Parliamentary elections were held in Djibouti on 22 February 2013. After their boycott of the 2008 elections, opposition groups contested the elections as the Union for National Safety alliance.

According to government figures, the ruling Union for the Presidential Majority won 55 of 65 seats in Parliament, while the USN won the remaining 10 seats. It was the first time since independence in 1977 that opposition parties had been represented in the legislature.
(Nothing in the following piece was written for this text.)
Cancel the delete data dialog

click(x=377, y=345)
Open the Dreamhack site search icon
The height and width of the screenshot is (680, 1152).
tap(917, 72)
However, the USN claimed the figures for Djibouti city were falsified and released alternative results which would have reduced the UMP to 34 seats and increased their total from 10 to 31.

==Electoral system==
In 2013 the previous winner-takes-all party block vote was abandoned. Instead the elections were held using closed list systems in which 80% of seats (rounded to the nearest integer) in each constituency were awarded to the party receiving the most votes. The remaining seats were allocated proportionally to other parties receiving over 10% of the vote using the D'Hondt method. In cases where no other party received more than 10% of the vote, all seats in a constituency were awarded to the party receiving the most votes.

==Results==

| Party |  | Votes | % | Seats | +/– |
|  | Union for the Presidential Majority | 74,016 | 61.53 | 55 | –10 |
|  | Union for National Salvation | 42,897 | 35.66 | 10 | New |
|  | Centre of Unified Democrats | 3,389 | 2.82 | 0 | New |
| Total |  | 120,302 | 100.00 | 65 | 0 |
| Valid votes |  | 120,302 | 98.09 |  |  |
| Invalid/blank votes |  | 2,345 | 1.91 |  |  |
| Total votes |  | 122,647 | 100.00 |  |  |
| Registered voters/turnout |  | 184,160 | 66.60 |  |  |
Source: Journal Officiel

=== By region ===

| Region | UMP |  | USN |  | CUD |  |
| % | Seats | % | Seats | % | Seats |
| Djibouti | 49.4 | 28 | 47.6 | 7 | 3.0 | 0 |
| Arta | 69.4 | 2 | 30.6 | 1 | – | – |
| Ali Sabeh | 51.0 | 5 | 44.4 | 1 | 4.6 | 0 |
| Dikhil | 88.3 | 11 | 9.5 | 0 | 2.3 | 0 |
| Tadjourah | 83.4 | 5 | 12.1 | 1 | 4.5 | 0 |
| Obock | 96.6 | 4 | 3.4 | 0 | – | – |
| Total | 61.5 | 55 | 35.7 | 10 | 2.8 | 0 |

==Aftermath==
On 26 February 2013, UNS spokesman Daher Ahmed Farah said police fired tear gas on demonstrators that were protesting the election results. 300 people were arrested. "The situation is tense," Farah said. "The opposition won the elections and the victory was denied... the numbers were manipulated." The National Assembly began meeting for its new parliamentary term on 18 March 2013. Idriss Arnaoud Ali was re-elected without opposition as President of the National Assembly. 10 opposition deputies were not present.